Templates / Make it look as it does on the main page

The generated html is based on a template. The default template is going to look exactly like a rewiew does on the main page. I started by embedding the script on the main page so that I could look at them next to each other. Once it was close, I moved it to another site altogether.



Create a new CSS

As soon as I imported the dvdfriend.css to the other site, it messed up the entire page. That was expected. I created a new css called external.css and copied over only the styles i needed. I renamed them all with a prefix of DF, just to keep them separated.

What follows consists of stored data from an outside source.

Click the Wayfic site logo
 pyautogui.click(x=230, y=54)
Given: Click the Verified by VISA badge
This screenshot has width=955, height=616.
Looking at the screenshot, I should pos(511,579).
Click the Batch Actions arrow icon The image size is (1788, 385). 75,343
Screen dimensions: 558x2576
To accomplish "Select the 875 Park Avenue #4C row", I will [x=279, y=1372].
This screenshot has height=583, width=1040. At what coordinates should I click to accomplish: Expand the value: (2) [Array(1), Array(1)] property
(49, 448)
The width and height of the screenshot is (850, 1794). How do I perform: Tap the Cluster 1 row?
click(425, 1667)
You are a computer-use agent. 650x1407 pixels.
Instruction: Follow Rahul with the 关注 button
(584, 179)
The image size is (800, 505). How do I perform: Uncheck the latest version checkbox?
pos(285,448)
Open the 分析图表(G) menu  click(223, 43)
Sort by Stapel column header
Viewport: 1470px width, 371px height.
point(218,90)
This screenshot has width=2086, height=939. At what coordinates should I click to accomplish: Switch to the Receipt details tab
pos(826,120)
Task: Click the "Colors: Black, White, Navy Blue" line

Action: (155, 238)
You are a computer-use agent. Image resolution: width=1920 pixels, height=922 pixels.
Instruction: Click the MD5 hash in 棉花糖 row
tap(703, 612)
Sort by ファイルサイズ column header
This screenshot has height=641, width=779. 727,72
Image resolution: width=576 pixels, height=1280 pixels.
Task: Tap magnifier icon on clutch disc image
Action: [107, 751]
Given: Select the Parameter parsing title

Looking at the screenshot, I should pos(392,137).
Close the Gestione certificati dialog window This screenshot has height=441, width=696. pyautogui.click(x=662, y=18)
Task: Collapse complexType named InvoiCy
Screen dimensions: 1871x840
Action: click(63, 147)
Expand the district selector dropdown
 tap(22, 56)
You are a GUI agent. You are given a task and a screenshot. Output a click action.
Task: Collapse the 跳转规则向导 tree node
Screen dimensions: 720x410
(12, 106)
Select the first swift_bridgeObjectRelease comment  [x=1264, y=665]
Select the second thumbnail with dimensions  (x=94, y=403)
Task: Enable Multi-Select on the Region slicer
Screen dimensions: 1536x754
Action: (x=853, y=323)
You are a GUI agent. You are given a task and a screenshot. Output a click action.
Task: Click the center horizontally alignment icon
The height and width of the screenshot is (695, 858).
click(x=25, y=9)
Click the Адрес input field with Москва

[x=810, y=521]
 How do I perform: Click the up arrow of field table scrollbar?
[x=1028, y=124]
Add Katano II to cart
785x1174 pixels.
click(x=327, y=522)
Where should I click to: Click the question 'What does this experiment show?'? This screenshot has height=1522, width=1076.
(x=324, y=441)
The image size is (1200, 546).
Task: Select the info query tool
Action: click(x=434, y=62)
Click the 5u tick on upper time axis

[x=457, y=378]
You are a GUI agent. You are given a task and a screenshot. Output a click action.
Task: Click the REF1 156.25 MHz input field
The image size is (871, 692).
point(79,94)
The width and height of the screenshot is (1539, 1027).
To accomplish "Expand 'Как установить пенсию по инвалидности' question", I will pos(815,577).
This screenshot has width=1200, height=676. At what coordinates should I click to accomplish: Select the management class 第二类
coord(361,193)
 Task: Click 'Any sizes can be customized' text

Incidentally, the css is included by document.writing a link tag.


That pretty much did it.

Template - So Far

The template has these tokens so far:
DvdFriendCss
Rating
Title
ProductTypeImage
ProductName
ProductId
CreateDate
Author - pending. Have to populate this
RatingClass
AuthorLink
ProductLink
ReadLink



The list will grow. Most of them are just pieces of data so that you can build it anyway you want. Some of them are more generic to give you something to start with. the LINK tokens, for example, automatically create the links as you see them on the home page now.



TODO

- See if there is a better way to include the CSS. If there are multiple embeds on the same page, it will import the css multiple times. Would rather do it through javascript.


- Retrieve the author. The page is built from a datatable. The script is built from a blog object which, mysteriously, doesn't already have an AUTHOR property exposed.


- Work out some additional css issues. It almost looks like it does on the site, but I still have some font issues to resolve.


- Test in production environment. I've only used it on my local machine. Lets see if it actually works out there. Furthermore, lets see what types of things, if any, prevent the xss from firing.


- LATER: Allow for users to create their own templates using the available tokens. I think that every template will be available to every user, but it can only be editted by the person who created it. We'll see.

- Brush my teeth and go to bed

- Server it as a WCF service rather than an aspx page. The aspx is a quick and dirty just to get it going. I will convert it to a WCF service much like the RSS feed. The one missing piece of info there is how to pass parameters. It shouldn't be a big deal; I just have to look into it.

Screenshot

Here's what it looks like embedded on the now neglected Clan Friend site.

The background of the review is always white. Its not inheriting it from the parent element.

1 comment:

Chris, Certified Scrum Master said...

Definitely, Mostly, Surely, Absolutely, the most awesome development ever!